- _Record extracts_
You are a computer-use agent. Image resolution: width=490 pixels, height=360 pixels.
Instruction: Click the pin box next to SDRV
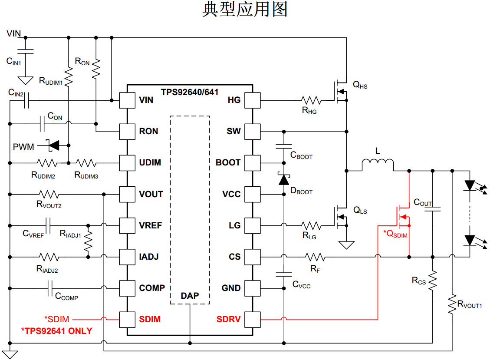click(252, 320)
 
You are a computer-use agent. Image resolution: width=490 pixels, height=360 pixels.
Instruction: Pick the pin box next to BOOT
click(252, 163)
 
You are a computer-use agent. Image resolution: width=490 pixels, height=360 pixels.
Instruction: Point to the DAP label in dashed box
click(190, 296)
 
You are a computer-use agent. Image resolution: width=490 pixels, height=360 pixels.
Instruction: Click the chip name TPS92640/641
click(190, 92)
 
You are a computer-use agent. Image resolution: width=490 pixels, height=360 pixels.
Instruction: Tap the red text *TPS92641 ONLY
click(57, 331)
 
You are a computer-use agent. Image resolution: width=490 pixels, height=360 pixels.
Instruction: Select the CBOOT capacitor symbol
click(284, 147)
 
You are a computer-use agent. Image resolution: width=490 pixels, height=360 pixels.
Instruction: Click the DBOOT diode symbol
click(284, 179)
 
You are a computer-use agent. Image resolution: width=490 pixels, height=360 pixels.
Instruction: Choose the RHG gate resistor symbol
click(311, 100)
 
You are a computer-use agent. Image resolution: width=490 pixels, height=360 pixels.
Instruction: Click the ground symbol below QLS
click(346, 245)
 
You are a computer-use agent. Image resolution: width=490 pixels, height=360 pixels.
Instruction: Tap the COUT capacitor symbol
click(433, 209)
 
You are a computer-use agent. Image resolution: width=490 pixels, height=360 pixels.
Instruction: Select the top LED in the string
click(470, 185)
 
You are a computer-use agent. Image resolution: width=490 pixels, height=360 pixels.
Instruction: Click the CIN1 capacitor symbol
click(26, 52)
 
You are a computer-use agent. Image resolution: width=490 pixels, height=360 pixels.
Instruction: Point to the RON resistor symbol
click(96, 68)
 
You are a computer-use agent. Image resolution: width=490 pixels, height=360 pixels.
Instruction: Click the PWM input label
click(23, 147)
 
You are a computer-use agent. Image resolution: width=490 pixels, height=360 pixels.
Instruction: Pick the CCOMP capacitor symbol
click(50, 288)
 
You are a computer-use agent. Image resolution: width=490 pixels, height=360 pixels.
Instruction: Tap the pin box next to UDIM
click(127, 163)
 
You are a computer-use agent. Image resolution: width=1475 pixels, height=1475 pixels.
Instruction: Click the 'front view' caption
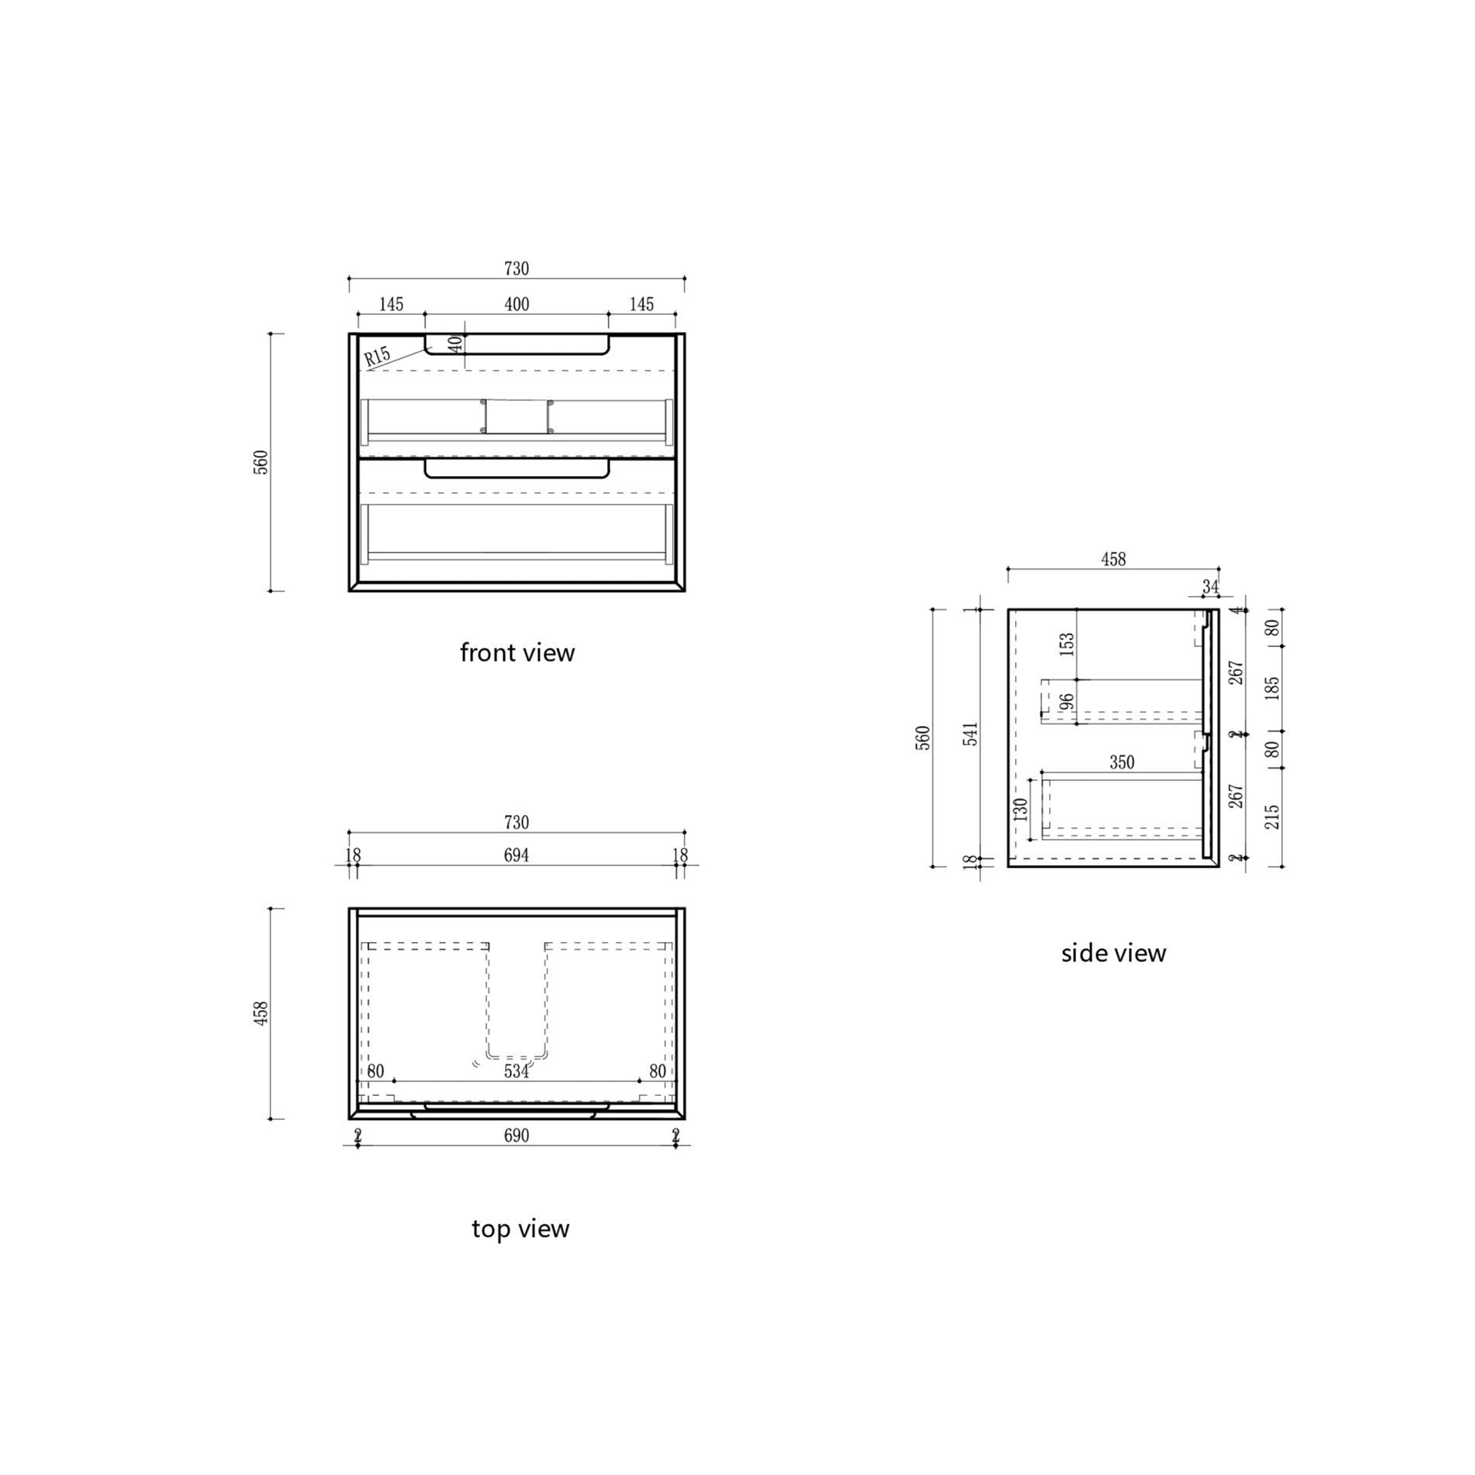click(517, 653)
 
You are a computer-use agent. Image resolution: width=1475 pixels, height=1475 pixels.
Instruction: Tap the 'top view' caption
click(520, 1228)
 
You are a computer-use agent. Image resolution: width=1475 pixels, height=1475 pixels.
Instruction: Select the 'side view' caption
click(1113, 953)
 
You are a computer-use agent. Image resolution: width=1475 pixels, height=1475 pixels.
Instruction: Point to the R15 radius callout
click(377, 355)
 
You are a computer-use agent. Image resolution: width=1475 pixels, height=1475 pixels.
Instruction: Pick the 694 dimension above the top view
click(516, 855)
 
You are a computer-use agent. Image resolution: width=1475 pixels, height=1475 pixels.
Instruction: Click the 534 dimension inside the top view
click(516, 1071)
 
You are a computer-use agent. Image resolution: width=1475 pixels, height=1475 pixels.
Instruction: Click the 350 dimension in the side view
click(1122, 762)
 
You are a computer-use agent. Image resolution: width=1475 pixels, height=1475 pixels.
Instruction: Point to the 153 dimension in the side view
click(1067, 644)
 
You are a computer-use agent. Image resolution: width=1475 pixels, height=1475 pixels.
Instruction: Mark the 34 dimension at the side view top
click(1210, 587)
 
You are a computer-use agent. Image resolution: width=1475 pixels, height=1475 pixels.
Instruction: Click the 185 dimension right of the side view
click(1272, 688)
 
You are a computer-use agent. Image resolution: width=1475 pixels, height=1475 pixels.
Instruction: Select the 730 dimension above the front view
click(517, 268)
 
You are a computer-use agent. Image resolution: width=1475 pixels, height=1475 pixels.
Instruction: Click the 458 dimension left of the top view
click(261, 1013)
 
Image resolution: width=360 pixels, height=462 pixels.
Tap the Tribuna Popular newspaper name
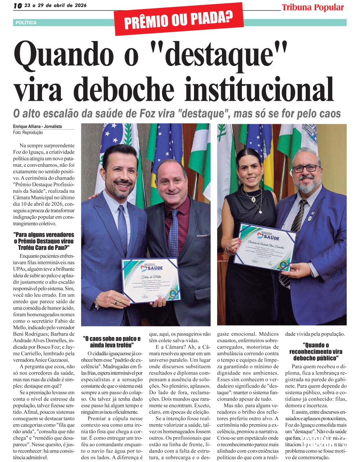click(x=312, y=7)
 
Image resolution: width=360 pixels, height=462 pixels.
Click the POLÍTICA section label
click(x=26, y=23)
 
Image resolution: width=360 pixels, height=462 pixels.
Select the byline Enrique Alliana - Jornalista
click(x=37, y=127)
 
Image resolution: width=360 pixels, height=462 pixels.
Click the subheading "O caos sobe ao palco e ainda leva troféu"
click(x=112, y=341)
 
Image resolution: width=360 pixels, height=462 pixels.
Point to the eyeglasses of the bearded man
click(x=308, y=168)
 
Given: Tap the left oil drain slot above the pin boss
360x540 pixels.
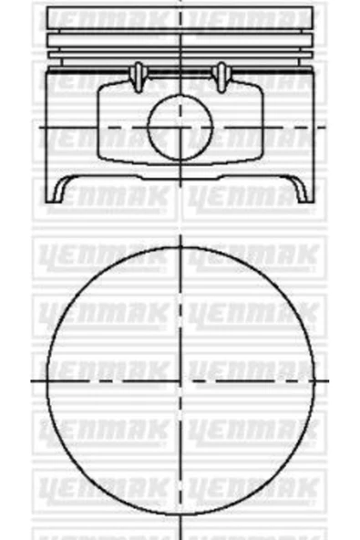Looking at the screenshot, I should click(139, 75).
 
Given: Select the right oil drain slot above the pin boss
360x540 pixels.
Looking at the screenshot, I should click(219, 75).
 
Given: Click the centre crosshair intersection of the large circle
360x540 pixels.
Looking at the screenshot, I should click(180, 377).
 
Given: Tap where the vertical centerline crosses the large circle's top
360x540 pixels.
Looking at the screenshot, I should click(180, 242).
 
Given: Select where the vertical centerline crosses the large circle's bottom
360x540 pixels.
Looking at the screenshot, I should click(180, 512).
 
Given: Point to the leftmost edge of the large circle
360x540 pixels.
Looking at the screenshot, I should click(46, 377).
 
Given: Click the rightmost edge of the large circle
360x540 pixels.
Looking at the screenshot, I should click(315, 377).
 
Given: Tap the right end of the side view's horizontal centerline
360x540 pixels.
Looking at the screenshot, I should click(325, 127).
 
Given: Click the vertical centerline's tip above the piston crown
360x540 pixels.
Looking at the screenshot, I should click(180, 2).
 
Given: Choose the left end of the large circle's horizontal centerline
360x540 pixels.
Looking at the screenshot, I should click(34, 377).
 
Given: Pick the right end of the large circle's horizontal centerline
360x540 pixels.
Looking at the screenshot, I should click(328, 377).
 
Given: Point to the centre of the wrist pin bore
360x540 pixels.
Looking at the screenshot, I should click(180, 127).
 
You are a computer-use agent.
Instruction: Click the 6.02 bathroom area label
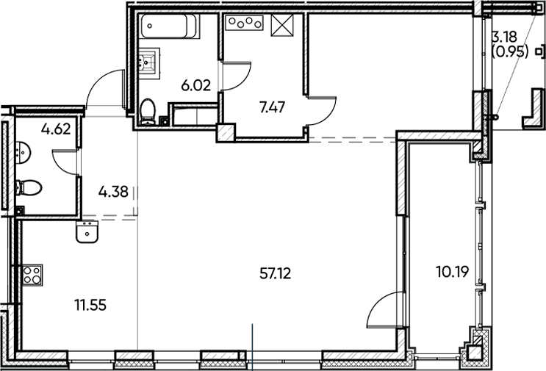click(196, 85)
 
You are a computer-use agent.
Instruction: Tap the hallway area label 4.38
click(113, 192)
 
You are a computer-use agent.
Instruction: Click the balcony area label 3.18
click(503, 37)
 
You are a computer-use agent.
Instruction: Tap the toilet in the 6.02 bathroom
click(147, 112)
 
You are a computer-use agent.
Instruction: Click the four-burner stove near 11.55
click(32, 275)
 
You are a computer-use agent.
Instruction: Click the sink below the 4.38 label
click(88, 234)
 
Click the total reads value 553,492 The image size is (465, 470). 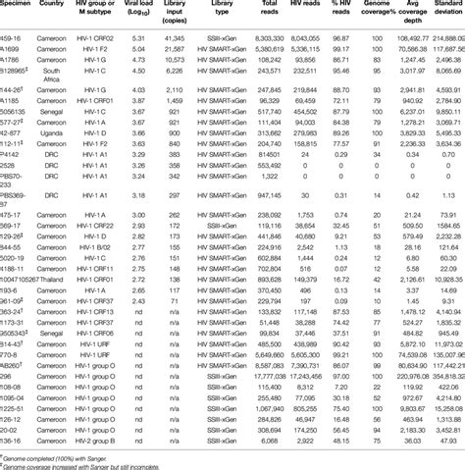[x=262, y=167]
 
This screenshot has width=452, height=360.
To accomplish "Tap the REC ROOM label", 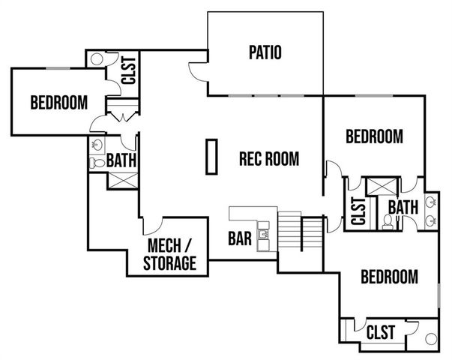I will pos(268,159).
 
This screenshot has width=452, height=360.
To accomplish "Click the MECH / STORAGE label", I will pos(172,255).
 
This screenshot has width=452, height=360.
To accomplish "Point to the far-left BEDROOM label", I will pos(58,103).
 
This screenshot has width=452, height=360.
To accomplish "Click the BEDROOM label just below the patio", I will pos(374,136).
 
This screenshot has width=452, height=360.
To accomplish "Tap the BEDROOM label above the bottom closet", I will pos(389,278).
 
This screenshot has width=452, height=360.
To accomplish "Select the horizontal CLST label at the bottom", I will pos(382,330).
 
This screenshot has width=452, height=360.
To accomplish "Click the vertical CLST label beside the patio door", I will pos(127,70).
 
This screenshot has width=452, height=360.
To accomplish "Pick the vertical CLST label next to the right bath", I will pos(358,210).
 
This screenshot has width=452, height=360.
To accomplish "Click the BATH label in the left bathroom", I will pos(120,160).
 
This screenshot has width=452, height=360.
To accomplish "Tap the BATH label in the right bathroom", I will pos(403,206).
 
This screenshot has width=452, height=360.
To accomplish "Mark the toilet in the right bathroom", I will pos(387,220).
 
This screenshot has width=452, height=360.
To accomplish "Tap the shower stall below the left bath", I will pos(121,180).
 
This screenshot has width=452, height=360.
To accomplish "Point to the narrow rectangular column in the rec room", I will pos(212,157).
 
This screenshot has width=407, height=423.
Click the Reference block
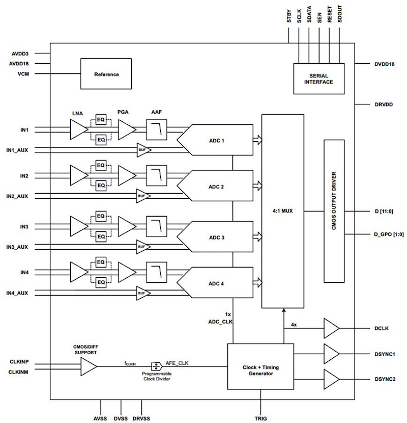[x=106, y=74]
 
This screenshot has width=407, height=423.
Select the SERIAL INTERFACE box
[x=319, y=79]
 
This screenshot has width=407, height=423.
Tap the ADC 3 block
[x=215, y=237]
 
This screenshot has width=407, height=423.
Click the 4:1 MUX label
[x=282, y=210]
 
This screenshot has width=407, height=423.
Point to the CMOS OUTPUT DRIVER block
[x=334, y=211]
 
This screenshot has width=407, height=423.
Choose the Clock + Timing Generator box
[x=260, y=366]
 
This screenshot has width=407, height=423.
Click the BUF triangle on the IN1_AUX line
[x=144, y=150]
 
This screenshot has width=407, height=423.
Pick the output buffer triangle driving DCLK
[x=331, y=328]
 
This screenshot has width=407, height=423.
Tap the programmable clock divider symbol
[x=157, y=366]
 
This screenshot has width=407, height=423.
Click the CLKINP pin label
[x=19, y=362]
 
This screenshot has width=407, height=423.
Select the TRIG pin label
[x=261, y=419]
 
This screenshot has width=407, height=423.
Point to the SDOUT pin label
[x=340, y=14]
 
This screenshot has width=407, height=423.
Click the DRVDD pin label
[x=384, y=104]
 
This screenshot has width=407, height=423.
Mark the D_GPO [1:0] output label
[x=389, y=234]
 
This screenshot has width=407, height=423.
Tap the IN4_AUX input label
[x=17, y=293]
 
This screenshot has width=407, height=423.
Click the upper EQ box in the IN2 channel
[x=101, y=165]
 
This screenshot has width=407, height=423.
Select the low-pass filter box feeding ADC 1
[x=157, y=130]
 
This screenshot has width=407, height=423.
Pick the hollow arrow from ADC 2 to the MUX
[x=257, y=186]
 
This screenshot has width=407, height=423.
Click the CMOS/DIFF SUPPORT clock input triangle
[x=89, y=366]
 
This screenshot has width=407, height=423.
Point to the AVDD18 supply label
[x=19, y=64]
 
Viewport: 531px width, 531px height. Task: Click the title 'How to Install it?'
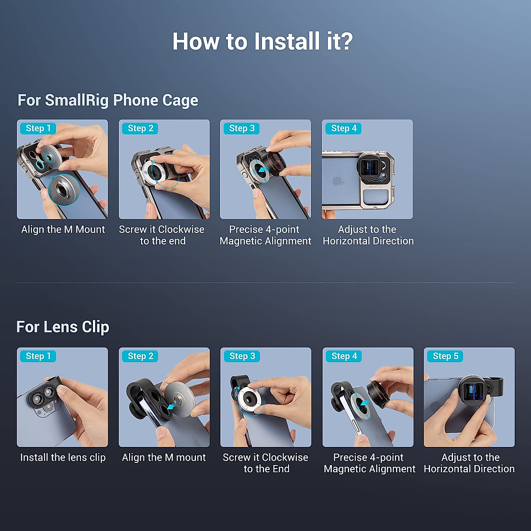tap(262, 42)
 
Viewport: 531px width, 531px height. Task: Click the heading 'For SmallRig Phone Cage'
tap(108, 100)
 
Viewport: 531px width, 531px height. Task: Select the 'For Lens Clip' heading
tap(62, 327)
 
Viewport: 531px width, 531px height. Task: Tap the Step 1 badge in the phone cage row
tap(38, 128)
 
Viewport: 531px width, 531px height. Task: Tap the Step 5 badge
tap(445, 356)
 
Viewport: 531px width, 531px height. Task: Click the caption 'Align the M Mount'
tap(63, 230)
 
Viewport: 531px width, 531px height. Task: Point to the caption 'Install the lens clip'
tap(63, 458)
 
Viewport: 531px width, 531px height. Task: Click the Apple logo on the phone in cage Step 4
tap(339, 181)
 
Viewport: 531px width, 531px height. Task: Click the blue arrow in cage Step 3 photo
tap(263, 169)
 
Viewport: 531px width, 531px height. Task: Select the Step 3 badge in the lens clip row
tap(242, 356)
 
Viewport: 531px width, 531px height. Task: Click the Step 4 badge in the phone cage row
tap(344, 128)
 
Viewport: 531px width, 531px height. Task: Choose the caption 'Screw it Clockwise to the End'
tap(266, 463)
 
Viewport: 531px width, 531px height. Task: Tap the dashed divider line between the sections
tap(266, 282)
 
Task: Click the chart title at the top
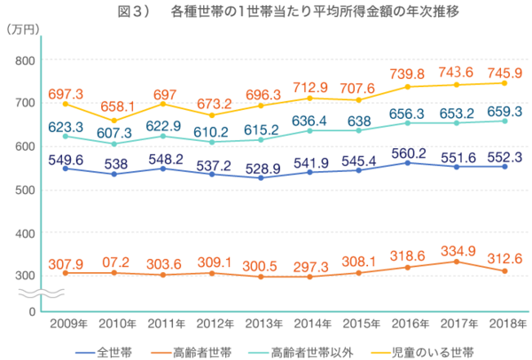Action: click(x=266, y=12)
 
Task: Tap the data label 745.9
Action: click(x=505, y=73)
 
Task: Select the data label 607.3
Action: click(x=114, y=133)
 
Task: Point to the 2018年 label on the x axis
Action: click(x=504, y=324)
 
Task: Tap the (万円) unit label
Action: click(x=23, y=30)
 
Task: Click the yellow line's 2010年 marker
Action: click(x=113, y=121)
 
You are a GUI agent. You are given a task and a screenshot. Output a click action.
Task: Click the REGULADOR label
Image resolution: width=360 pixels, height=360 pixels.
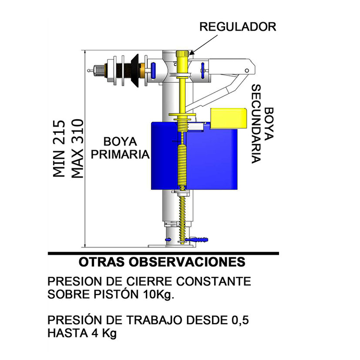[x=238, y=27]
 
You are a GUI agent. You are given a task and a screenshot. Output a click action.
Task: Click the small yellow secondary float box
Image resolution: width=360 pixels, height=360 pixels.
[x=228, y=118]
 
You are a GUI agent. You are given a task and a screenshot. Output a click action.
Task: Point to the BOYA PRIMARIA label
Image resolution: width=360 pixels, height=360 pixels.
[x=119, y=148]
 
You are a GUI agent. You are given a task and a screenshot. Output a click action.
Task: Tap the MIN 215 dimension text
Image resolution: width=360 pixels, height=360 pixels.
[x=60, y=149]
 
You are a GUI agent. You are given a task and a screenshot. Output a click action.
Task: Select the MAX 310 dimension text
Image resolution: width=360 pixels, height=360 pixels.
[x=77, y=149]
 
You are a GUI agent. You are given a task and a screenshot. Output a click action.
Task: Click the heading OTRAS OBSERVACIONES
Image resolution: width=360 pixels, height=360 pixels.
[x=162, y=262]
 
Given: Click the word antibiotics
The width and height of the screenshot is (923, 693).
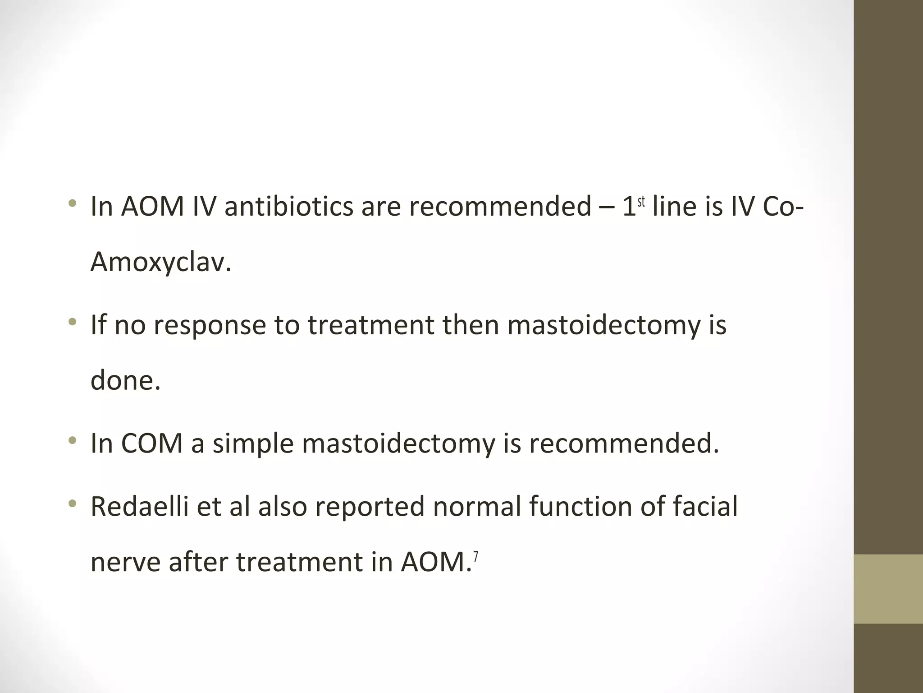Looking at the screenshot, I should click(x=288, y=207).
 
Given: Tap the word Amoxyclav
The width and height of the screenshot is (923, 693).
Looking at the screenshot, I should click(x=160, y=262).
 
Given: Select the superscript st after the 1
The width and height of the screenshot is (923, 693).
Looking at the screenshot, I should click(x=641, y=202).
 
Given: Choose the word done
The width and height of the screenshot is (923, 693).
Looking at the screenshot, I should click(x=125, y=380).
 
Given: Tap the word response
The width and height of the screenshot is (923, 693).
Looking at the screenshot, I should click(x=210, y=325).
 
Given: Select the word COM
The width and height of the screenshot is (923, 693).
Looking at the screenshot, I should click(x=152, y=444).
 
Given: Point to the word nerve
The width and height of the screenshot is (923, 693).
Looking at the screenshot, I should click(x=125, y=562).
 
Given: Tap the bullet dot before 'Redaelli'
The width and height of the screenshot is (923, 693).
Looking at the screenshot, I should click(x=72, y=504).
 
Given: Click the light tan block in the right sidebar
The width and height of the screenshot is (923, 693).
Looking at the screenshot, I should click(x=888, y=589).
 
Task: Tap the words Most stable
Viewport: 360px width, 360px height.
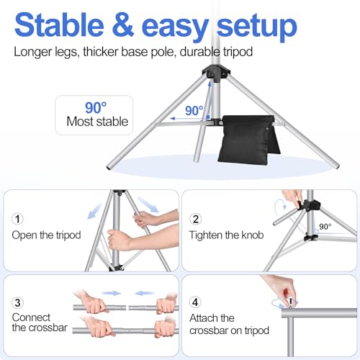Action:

- _Work to complete_
Retype the entries above, starting at the first line and stopping after the line that contains "click(252, 320)", and leave the pictures out of your copy.

- _Response below_
You are a computer-use agent. Image resolution: width=490 pixels, height=360 pixels.
Instruction: Click the pin box next to SDRV
click(252, 320)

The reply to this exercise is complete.